Tom Nairn questions Canon Kenyon Wright’s claim that there is a route to establish Scottish sovereignty short of independence.
I agree with most of Kenyon’s views on the referendum and sovereignty, but have worries about one critical area: deciding to ‘retain links with the Union’ as part of the deal. Scots, alas, can’t decide that on their own. It would be futile to have a formula which no referendum vote could effectively answer. Scottish sovereign rights don’t hold for the 85 per cent majority of the UK, and can’t be, as it were, wished upon them. The new vulnerability of the Westminster regime should not be construed in this way.
Cameron, it must be kept in mind, will come to office with quite an impressive programme of constitutional change aboard: fewer and more equal MPs, changes to the Lords, and so on. He will argue that such ‘radical’ changes deserve implementation and testing, before any other shifts are contemplated. Hence the Treaty if Union must stay in place, and no breakaway plebiscite can be allowed. Such pleas will go down well in England, and for good reason: though wounded and limping, the Anglo-British entity will (as I think you realise) defend what’s left even more strongly. English nationalism-equivalent works like that: via the wider Brittanic forms, rather than (as yet) against them. They have become its version of ‘secure autonomy’!
It would be different if popular demands for an English-only polity were advancing, along likes that the Scots and Welsh have enjoyed. But I don’t see many signs of this. Kenyon says there are equivalent versions of autonomy in Europe; but these all happened before ‘globalisation’. The latter has brought a new finality and a kind of permanence to such debates. Only one world, and we’re conscious of its limits (all the more so with global warming); hence ‘for the time being’ is coming to feel like ‘for all time coming’. Make you bid now, in other words, or it may be too late. Scottish popular sovereignty can only bid for its own rights, not for qualified or restrained rights dependent upon the sovereignty of others – least of all that of an English nationality still uneasy and unreconciled to loss and retreat.

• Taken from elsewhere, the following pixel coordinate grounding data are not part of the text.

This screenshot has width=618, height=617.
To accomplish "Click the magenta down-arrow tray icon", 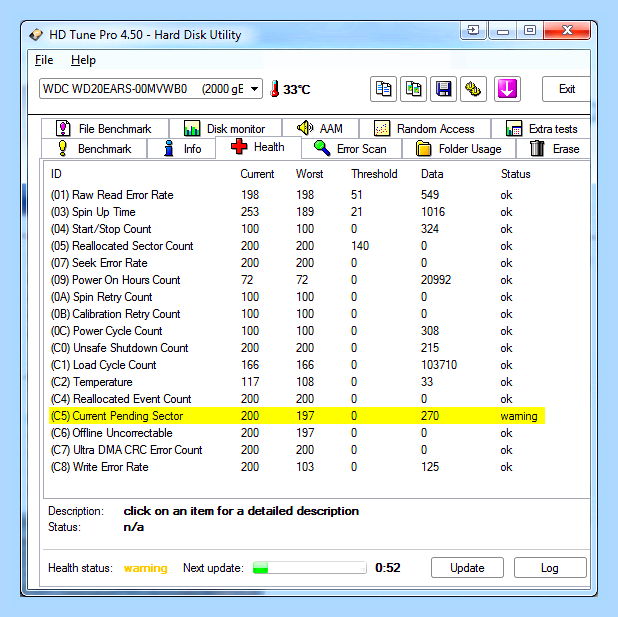I will click(x=507, y=89).
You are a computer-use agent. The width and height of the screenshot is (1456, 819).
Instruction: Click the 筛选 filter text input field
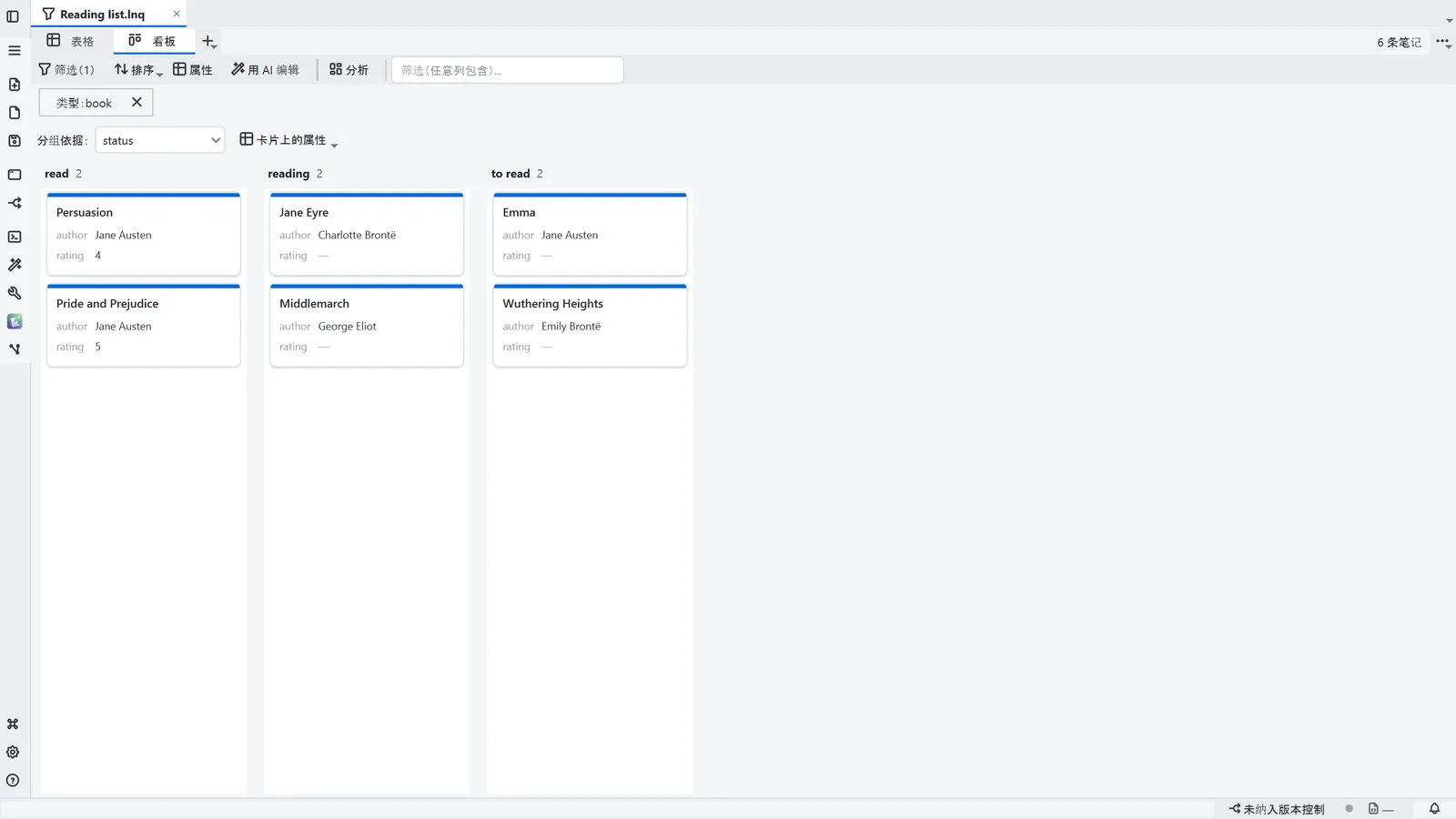pyautogui.click(x=507, y=70)
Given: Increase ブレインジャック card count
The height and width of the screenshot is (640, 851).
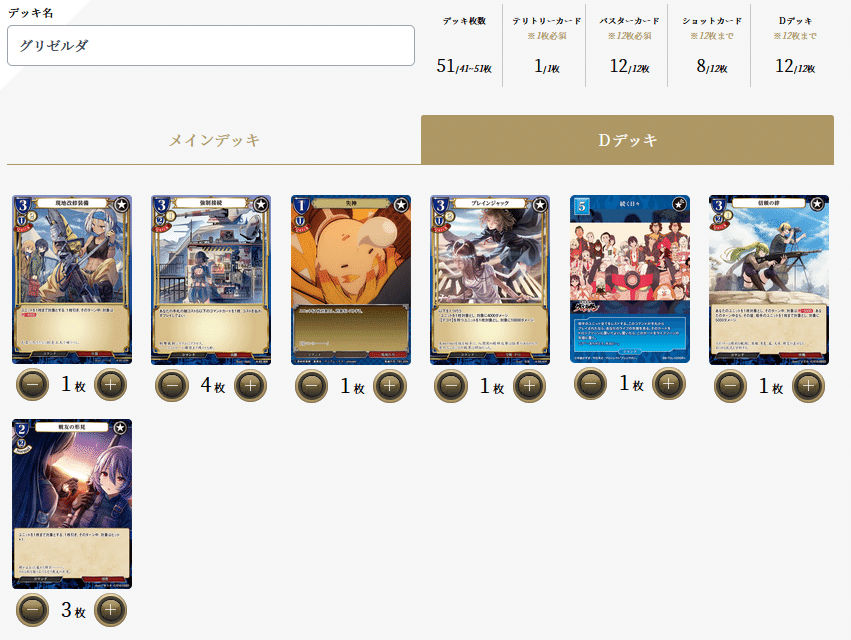Looking at the screenshot, I should [x=529, y=385].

The trouble is, in these circumstances no alternative to independence looks possible. A majority is still anxious about it, for sound (though increasingly historical) reasons. They have to be persuaded that Kenyon’s ‘secure’ autonomy – de facto statehood – is the only ay Scots can help build the sort of Kingdom that must replace tat of the 1707 Treaty of Union. Scotland’s resignation of statehood was an odd deviation from what became the norm of nationality-politics. Its resumption may be just as odd. Could things go wrong along such a track?
But they already have gone wrong at the level of the majority state, its collapsing traditions and notoriously unwritten Constitution. Standing by that status quo would merely collude with downfall … as David Cameron’s reform agenda in effect acknowledges. ‘Independence in Europe’, by contrast, offers at least some chance of a new wider deal – and would, incidentally, be very popular in many influential circles of European opinion (not only in France). I suspect it would also appeal to many diaspora Scots, a considerable and potentially influential body that might welcome a new political role. If London tries to rule out a referendum, then such opinion could be made to count: on grounds of sovereignty, the people of Scotland must be allowed to have their say.
The coincidence of a Scottish shift with developments in Wales is also worth stressing. There, a referendum is to be held on enhancing devolved government, something like Calman’s proposals: not independent statehood but much greater autonomy from the foundering Anglo-British state. Just what Northern Ireland will make of such shits I’ve no idea; but the overall perspective of an altering society and state will surely impose itself – and open doors that were for so long bolted up by ‘Great Britain’’ and its interminable decline. Gordon Brown believed the body might yet be reanimated, but we now see that his period in power has merely aggravated its mortality, and brought demise much closer.
Alex Salmond’s government wants to act on all this, and perceives the referendum as the necessary condition for such action. Of course, independence is a good in itself; but it’s surely clear enough here that it will also be for doing other things, including a viable Social Democracy and a new British Isles association – or even a confederation – at home in the European Union but nor confined to it, or to North Atlantic assumptions.
The Scots left the political world at the start of the ‘Age of Nationalism’, and are rejoining the political world as that Age draws to a close, demanding new styles of nationality-politics and different ‘-isms’. This is a great opportunity, surely, and not something to be thrown away by futile clinging to the wreckage of the past.
To put the point in terms of one of the most useful theories of the past century, the Scots need ‘Exit’ from the decrepit UK System, in order to build any new ‘Loyalty’ to something better – a British Isles system worthy of the European and globalizing times ( see Albert O. Hirschman, Exit, Voice and Loyalty, 1970). The population of England need it, too, but hasn’t wakened up sufficiently to the possibility.
There’s northing ‘anti-English about Salmond’s proposal, what its against is the hidebound arrogance and self-satisfaction of the Anglo-British inheritance – something like what the Australians mean by the term ‘Pom’ or ‘Pommy’, a pseudo-ethnic configuration of superiority descended from earlier times and colonialism. Battered and bowed perhaps, but unfortunately not yet dead – in either of the main parties of UK statehood.